Pro & Contra: Sollte Containern erlaubt sein?
Die Debatte um Lebensmittel, die in Supermärkten im Müllbehälter landen, nimmt an Fahrt auf. Unsere beiden Autoren sind geteilter Meinung.

Justizminister Marco Buschmann (FDP) und Landwirtschaftsminister Cem Özdemir (Grüne) wollen dafür sorgen, dass niemand mehr dafür bestraft wird, dass er noch genießbare Lebensmittel aus Abfallcontainern holt. Doch der Vorschlag ist umstritten - auch bei unseren beiden Autoren.
Pro
Von Marie Provencal
Wenn Menschen sich aufmachen, um in den Abfallcontainern von Supermärkten noch verzehrbare Lebensmittel ausfindig zu machen, dann bewegen sie sich auf rechtlich unsicherem Terrain und können wegen Diebstahl, Hausfriedensbruch und Sachbeschädigung strafrechtlich verfolgt werden. Das kann so nicht bleiben.
Jedes Jahr werden rund 11 Millionen Tonnen Lebensmittel in Deutschland weggeworfen, das ist skandalös. Containern richtet sich gegen die bedenkenlose Wegwerfmentalität. Alles, was noch nutzbar ist, sollte auch genutzt werden dürfen. Gerade für viele junge Menschen steht der Nachhaltigkeitsaspekt im Vordergrund, denn Containern spart Ressourcen und schützt dadurch das Klima. Darüber hinaus gibt es Millionen Menschen, die sich ausreichend Lebensmittel schlichtweg nicht leisten können. Auch Nahrungsmittel sind von den enormen Preissteigerungen nicht verschont geblieben, für Viele wird das Leben nahezu unbezahlbar. Diese Personen dann auch noch mit möglichen Strafen zu bedrohen, ist absurd.
Nun ist die Rechtslage kompliziert, juristische Details oft unklar. Dass es anders geht, zeigen uns unsere europäischen Nachbarn, zum Beispiel Frankreich: Supermärkte dürfen Lebensmittel nicht einfach wegwerfen und größere Märkte sind verpflichtet, Lebensmittel an soziale Einrichtungen zu spenden. Eine solche Regelung in Deutschland würde allen voran den Tafeln helfen, die sich einerseits mit viel zu wenig Spenden und andererseits mit einer enorm gestiegenen Nachfrage konfrontiert sehen. Dass die Politik aktuell keine Gesetzesänderung im Strafrecht vorsieht, ist deshalb ein Fehler.
Contra
Von Heiko Fritze
Kein Frage: Dass Lebensmittel im Müllcontainer landen, die eigentlich noch essbar sind, ist ein Unding. Die Debatte um das sogenannte Containern mutet da auf den ersten Blick skurril und bürokratisch an.
Doch einfach so allen zu erlauben, nach Ladenschluss Container an Lebensmittelgeschäften nach Verwendbarem zu durchstöbern, ist auch nicht der Weisheit letzter Schluss. Denn es lauern viele Fallstricke: Was ist zum Beispiel, wenn sich jemand beim Hineinklettern in einen Container verletzt - wer haftet?
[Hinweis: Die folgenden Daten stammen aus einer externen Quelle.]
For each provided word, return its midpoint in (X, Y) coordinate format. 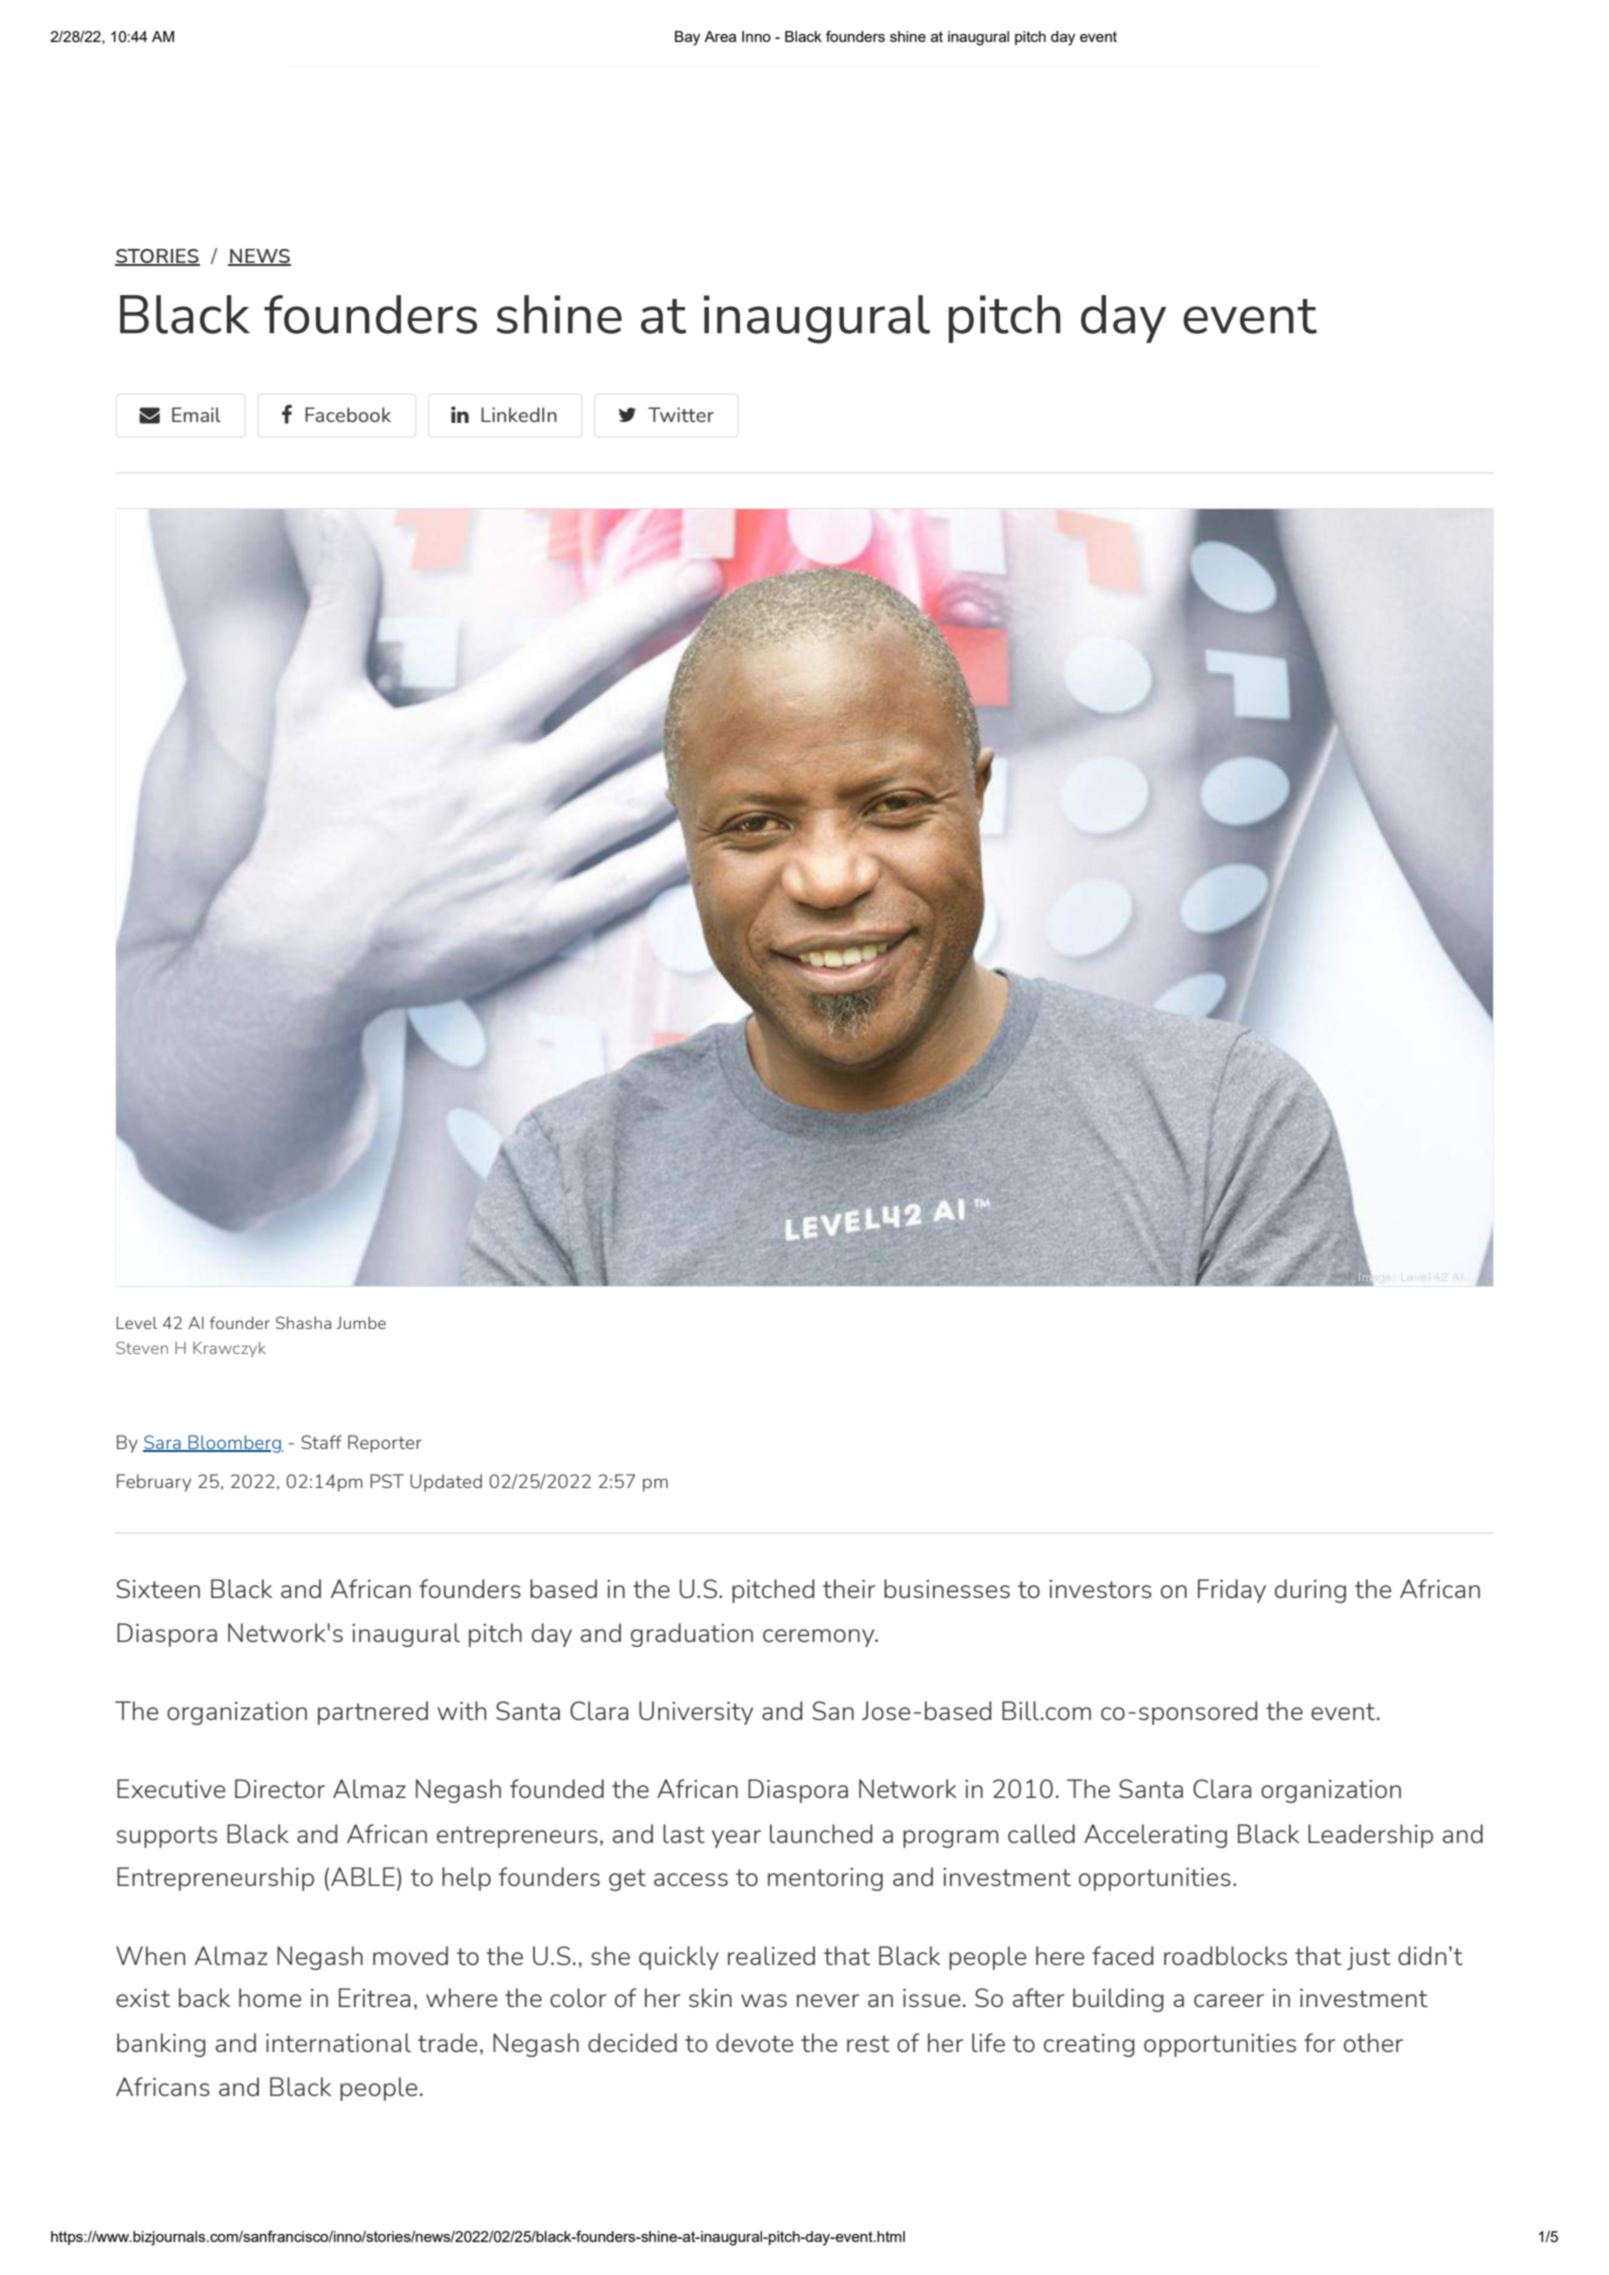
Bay (687, 38)
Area (720, 36)
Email (196, 414)
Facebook (348, 414)
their (849, 1588)
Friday (1232, 1591)
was (764, 2000)
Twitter (681, 414)
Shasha (303, 1322)
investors (1100, 1589)
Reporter (385, 1444)
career (1229, 2000)
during (1310, 1591)
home (270, 1997)
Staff (321, 1442)
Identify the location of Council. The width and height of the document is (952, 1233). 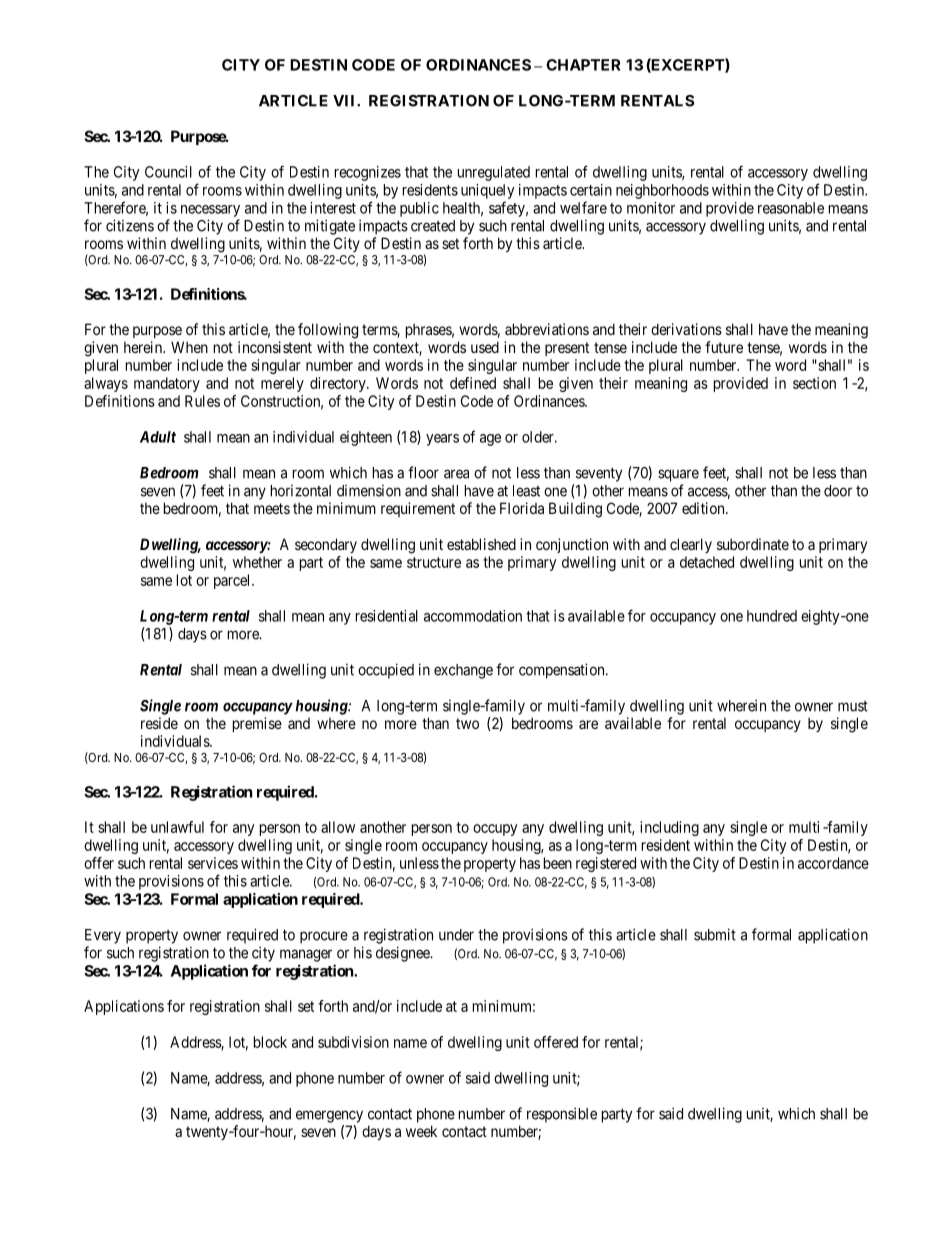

Und wer ist schuld, wenn sich jemand eine Vergiftung zuzieht, weil er ein Lebensmittel aus dem Container verspeist hat, das doch schon verdorben war? Dürfen alle Container durchwühlt werden, oder sollte es nicht besser eigens gekennzeichnete Behälter geben? Und wo sollen diese stehen - ist es überhaupt zulässig, in Bereichen eines Lebensmittelmarkts herumzustromern, die gar keine öffentliche Parkfläche sind? Wer räumt schließlich auf, wenn Verpackungen zerrissen oder nicht Verwertbares einfach über den Rand geworfen wird? Und wer verhindert, dass andere wiederum ihren Müll mitbringen und in den Containern hinterlassen, nachdem sie Obst, Brot und Joghurt herausgenommen haben?
Kurzum: Bevor Containern ganz offiziell zugelassen wird, müssen allerhand Fragen geklärt werden. Auch Lebensmittelretter dürften keine Lust darauf haben, ständig wegen Vorfällen wie oben aufgeführt vor Gericht gehen zu müssen - nicht nur, weil sie gegen etwas verstoßen haben, sondern auch weil sie Entschädigung verlangen. Bevor abends die Müllbehälter gestürmt werden dürfen, sollten Handel und Umweltschützer gemeinsam praktikable Lösungen erarbeiten.